As activity in Libya’s hydrocarbon sector resumes, read more on how Africa’s largest potential producer is harnessing its singular frontier potential to attract major operators and grow power generation, in a series of articles from the Africa Energy Series Special Report: Libya 2020.
Libya is seeking to rehabilitate its power sector through increased engagement with private sector players and proactive development of its wind and solar resources.
Libya currently experiences electricity shortages and a substantial power deficit, due to damage of its power plants and infrastructure since 2014. Current production is estimated at 5,000 MW, while the power deficit stands at almost 2,500 MW per day, causing most Libyans to rely on private generators. As a result, foreign direct investment is needed in the sector to repair and replace damaged facilities, with the total value of contracts for power projects estimated at five billion dollars.

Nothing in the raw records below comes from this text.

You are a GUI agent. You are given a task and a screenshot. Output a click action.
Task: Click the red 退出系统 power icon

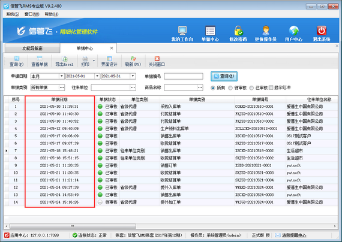[322, 31]
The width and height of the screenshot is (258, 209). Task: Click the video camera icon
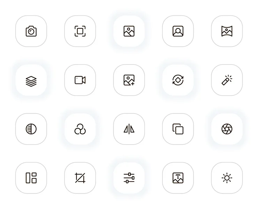pyautogui.click(x=80, y=80)
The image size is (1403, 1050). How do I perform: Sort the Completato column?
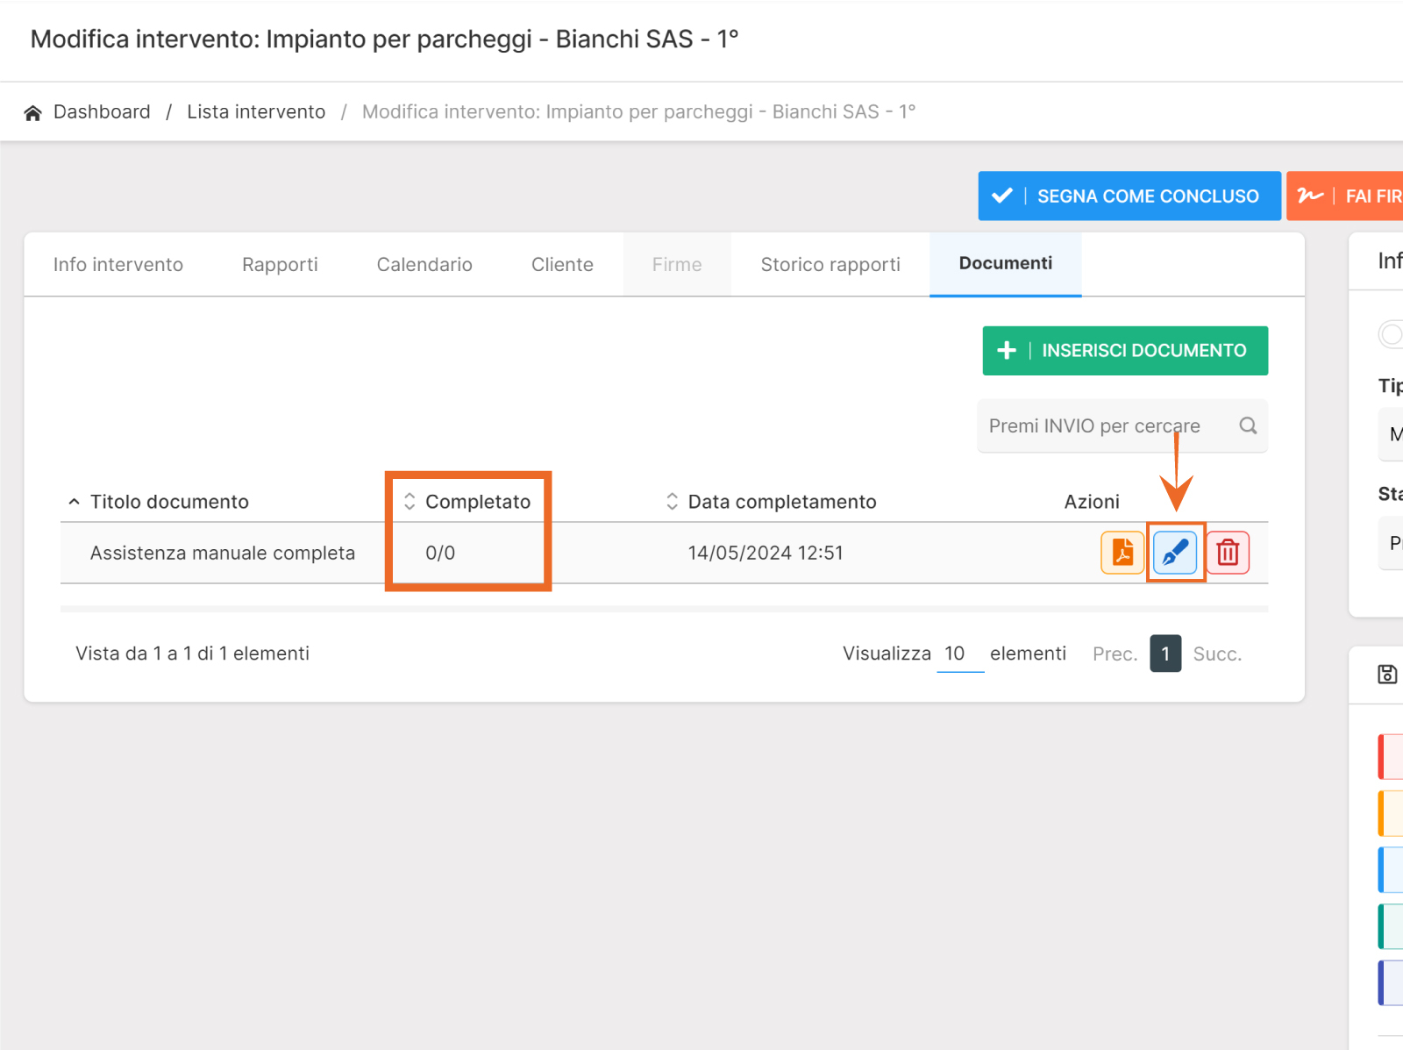point(410,502)
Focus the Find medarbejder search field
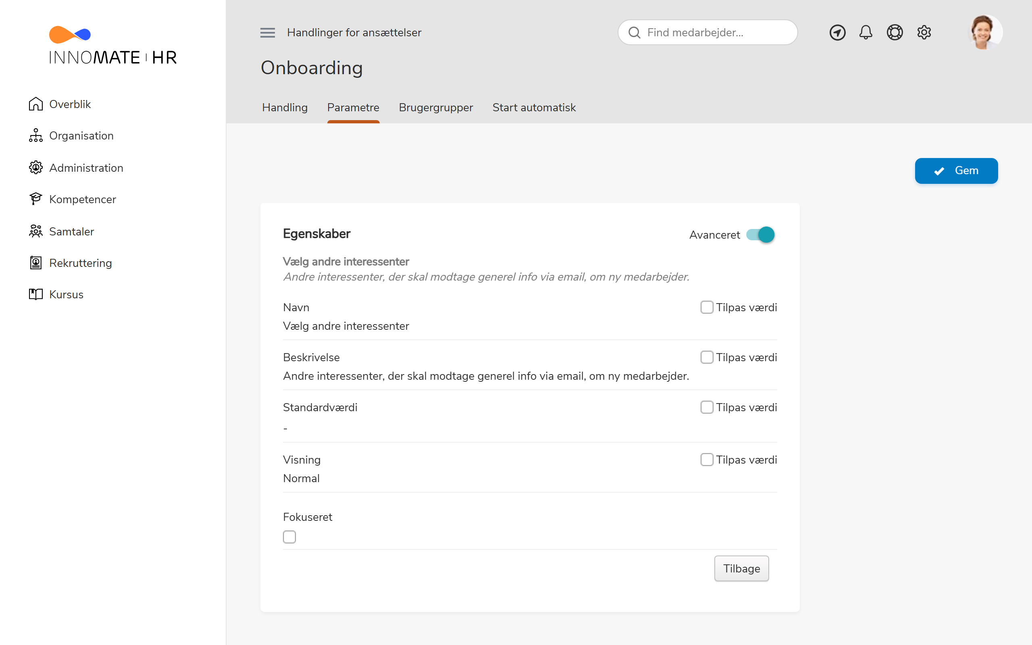The width and height of the screenshot is (1032, 645). point(707,32)
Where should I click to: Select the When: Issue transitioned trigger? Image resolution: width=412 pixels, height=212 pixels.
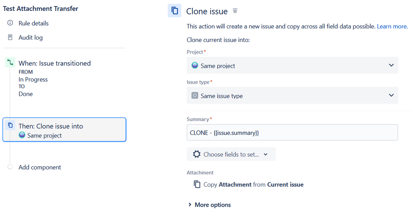(x=54, y=63)
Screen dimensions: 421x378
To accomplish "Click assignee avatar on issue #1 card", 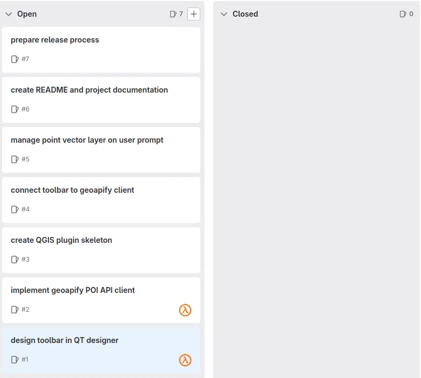I will click(185, 360).
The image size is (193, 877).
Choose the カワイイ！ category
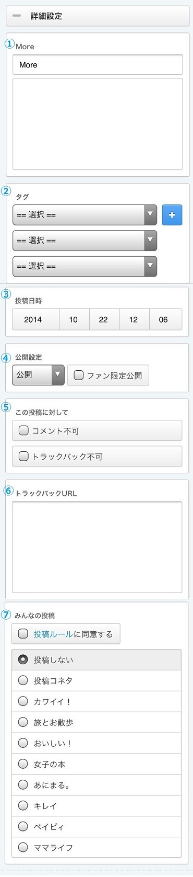[97, 702]
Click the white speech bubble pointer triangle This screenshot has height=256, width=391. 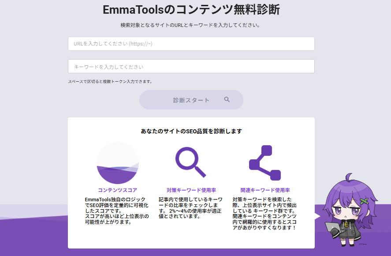tap(317, 216)
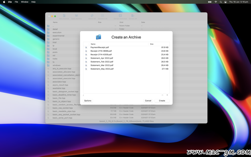Open Spotlight search in menu bar

click(x=221, y=2)
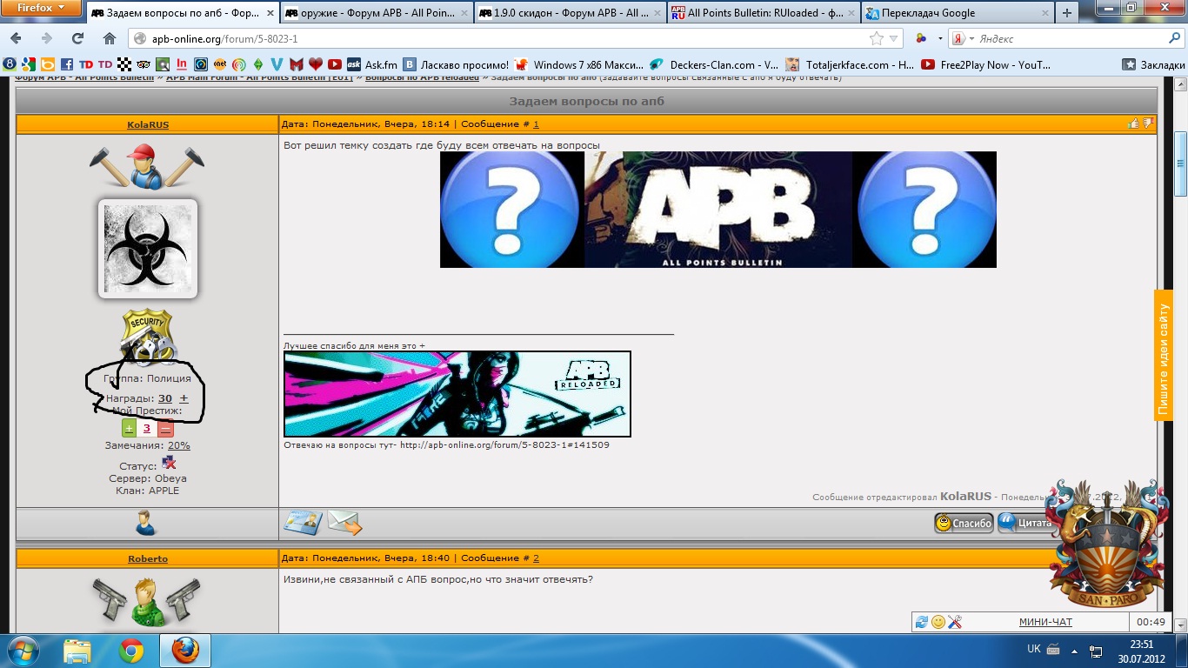
Task: Show hidden system tray icons
Action: pyautogui.click(x=1073, y=650)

In a bid to expand installed capacity, the General Electricity Company of Libya (GECOL) has outlined ambitious development plans over the next decade, including the construction of a major combined-cycle gas turbine power plant in Benghazi, which could have a generation capacity of up to 1.5 GW. An additional 6,075 MW of new capacity has been planned for 2021–2030, including facilities in Sebha, Derna, Tripoli, Khoms, Tobruk and Benghazi. GECOL has forecast peak load to rise to 14,834 MW by 2025 and 21,669 MW by 2030.

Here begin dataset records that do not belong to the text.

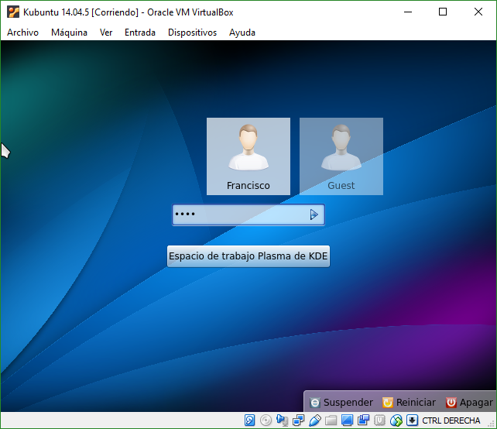The image size is (497, 429).
Task: Open the Ayuda menu
Action: [242, 33]
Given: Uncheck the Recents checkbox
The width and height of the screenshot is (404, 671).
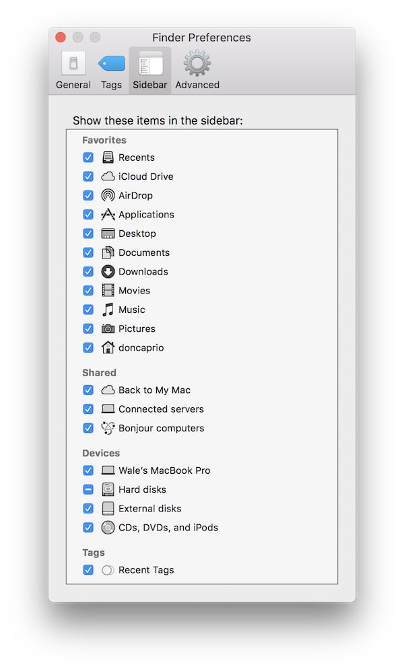Looking at the screenshot, I should [88, 157].
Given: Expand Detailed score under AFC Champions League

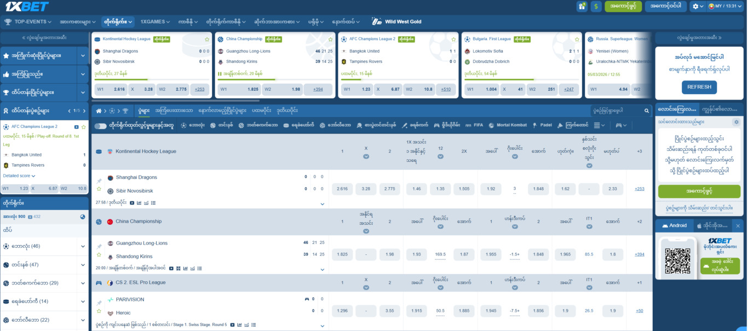Looking at the screenshot, I should [x=19, y=176].
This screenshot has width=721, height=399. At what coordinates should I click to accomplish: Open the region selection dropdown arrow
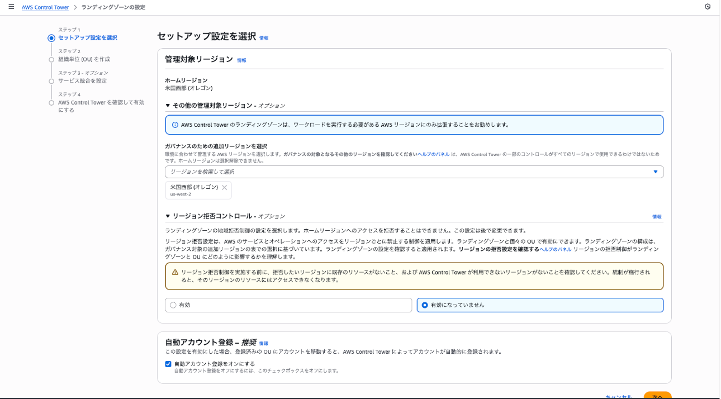point(656,172)
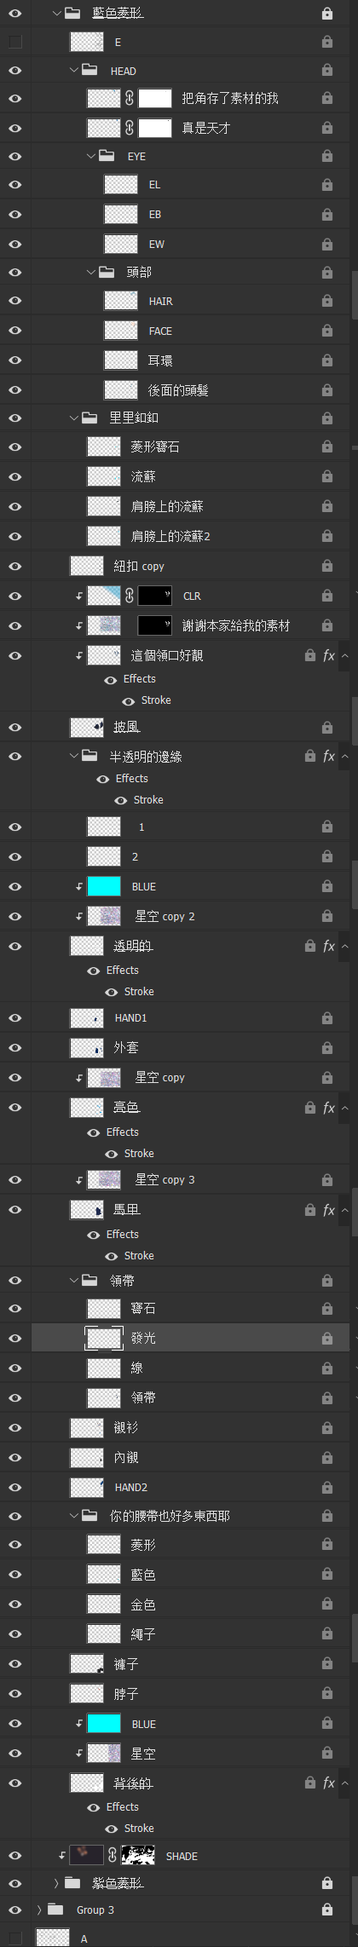Click the fx icon on 這個領口好靚 layer
358x1947 pixels.
329,655
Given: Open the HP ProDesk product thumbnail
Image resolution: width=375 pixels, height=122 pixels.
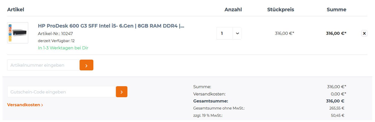Looking at the screenshot, I should (18, 33).
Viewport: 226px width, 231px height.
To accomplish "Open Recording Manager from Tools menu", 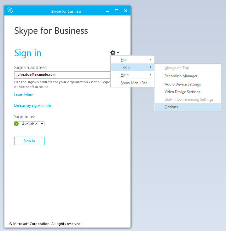I will (181, 76).
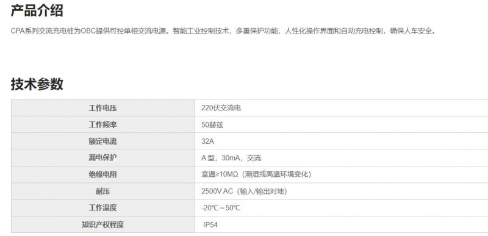Click the 耐压 label cell
Image resolution: width=488 pixels, height=236 pixels.
click(x=102, y=191)
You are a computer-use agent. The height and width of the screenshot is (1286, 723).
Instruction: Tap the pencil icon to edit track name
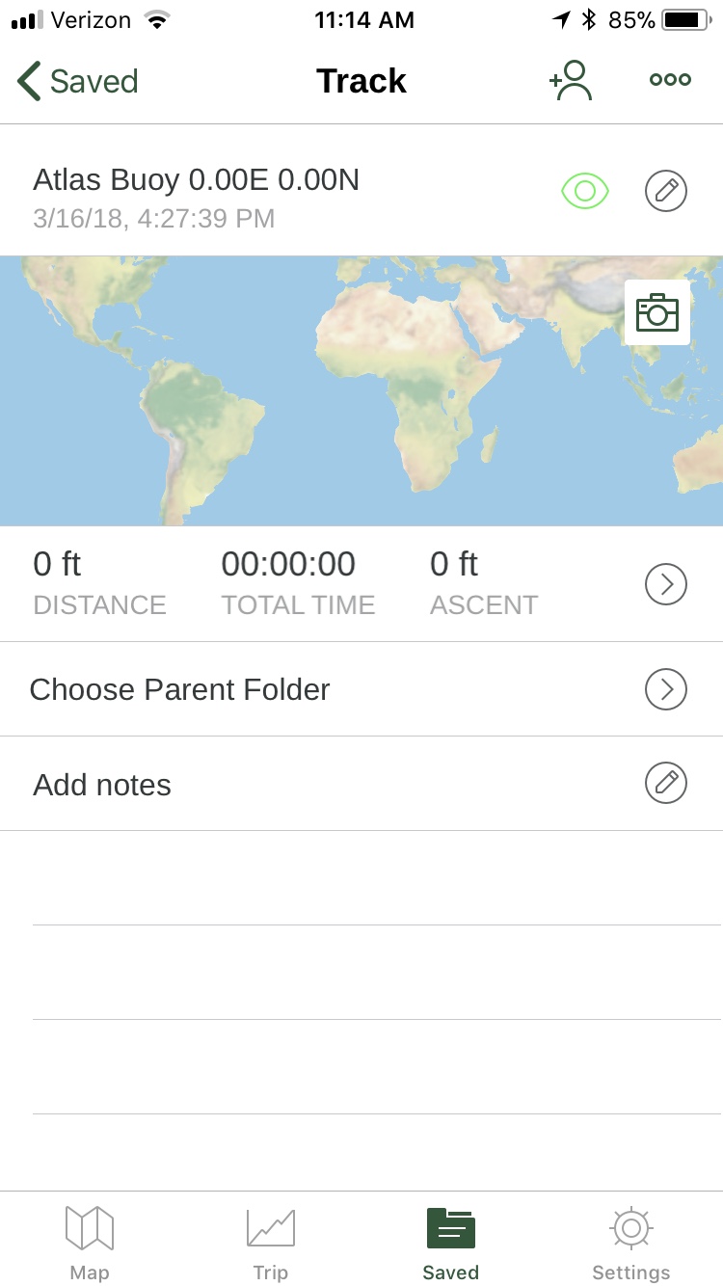point(665,191)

To develop its infrastructure plans, the government has made a strong push to engage private sector players. In September 2019, General Electric signed a Memorandum of Understanding (MoU) with Libya to increase generation capacity by 6,000 MW over the next five years. Specifically, the U.S. power generation company has committed to developing power transportation projects, implementing new production capacities in the field of electric power and establishing renewable energy projects, specifically in wind and solar.
As recently as July 2020, Italian multinational Eni met with Libya’s National Oil Corporation to address plans for the country’s power sector. In line with an MoU signed between GECOL and the NOC, Eni is providing capacity building and technical support to define the code regulation of the national electrical power network and improve its operability, as well as supplying critical spare parts. The company is also conducting studies for the development of a new gas power plant and supporting the start-up of renewable pilot projects throughout the country.

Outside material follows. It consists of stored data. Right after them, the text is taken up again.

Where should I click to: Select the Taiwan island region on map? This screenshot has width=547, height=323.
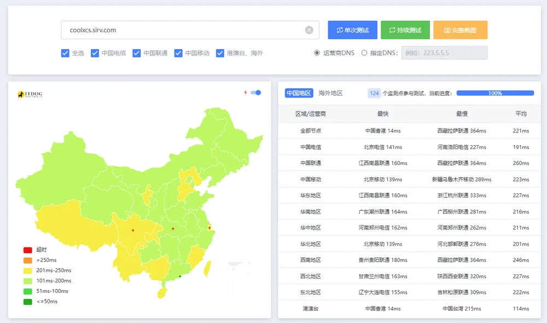[207, 268]
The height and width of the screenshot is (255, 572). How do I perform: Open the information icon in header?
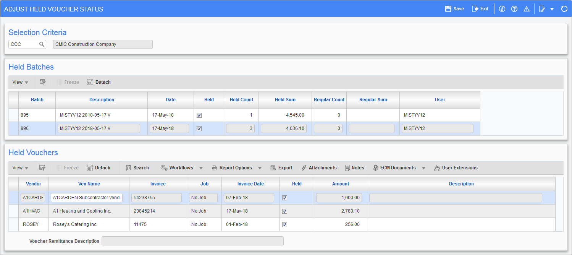tap(502, 9)
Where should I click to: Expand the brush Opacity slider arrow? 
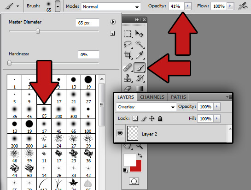click(187, 6)
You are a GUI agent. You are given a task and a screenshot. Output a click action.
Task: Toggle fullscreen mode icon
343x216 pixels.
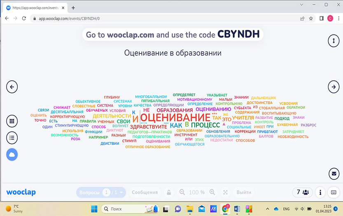click(225, 192)
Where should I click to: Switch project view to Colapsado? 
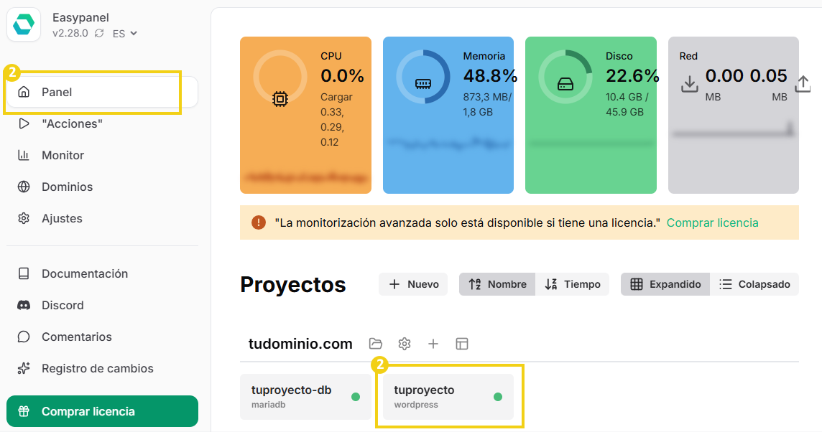click(x=754, y=284)
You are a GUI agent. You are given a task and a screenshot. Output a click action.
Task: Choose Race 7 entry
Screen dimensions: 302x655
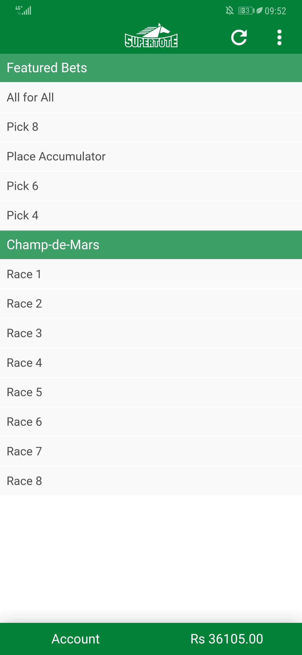click(151, 451)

As part of its renewables strategy, the Libyan government launched its National Plan for Developing Renewable Energy in Libya (2013-2025), which aims to achieve seven percent renewable contribution to the electricity mix by 2020 and 10% by 2025. By 2020, this would translate 600 MW derived from wind, 150 MW from Concentrated Solar Power (CSP), 300 MW from solar photovoltaic and 250 MW from solar water heating. By 2025, the plan targets 1,000 MW from wind, 400 MW from CSP, 800 MW from solar photovoltaic and 450 MW from solar water heating.
In addition to foreign direct investment, several reforms are required for Libya to be able to provide adequate, reliable and sustainable electricity to its population. In the short term, the sector is in need of investment to enable the completion of stalled power station projects, in conjunction with the purchase of electricity from neighboring countries.
Egypt has stated its aim to increase electrical interconnections with its North African neighbors to 2,000 MW in 2020, after exporting approximately $62.5 million worth of electricity to Jordan and Libya combined in the fiscal year 2018-2019. As of March 2019, Algeria is also preparing to export electricity to Libya through Tunisia.
In the medium-term, the sector necessitates a restructuring through a review of current legislation and regulations. This includes the division of management and operation of transport and distribution services between public and private sectors, with private sector participation encouraged through competitive bidding processes for the country’s most bankable power projects.
Lastly, a digital transformation of electricity services is required for the creation of a more energy and cost-efficient system. This includes the levy of taxes on the import and purchase of non-energy-saving means, the application of international standards across electricity and energy sectors, and further development of wind, solar and natural gas resources.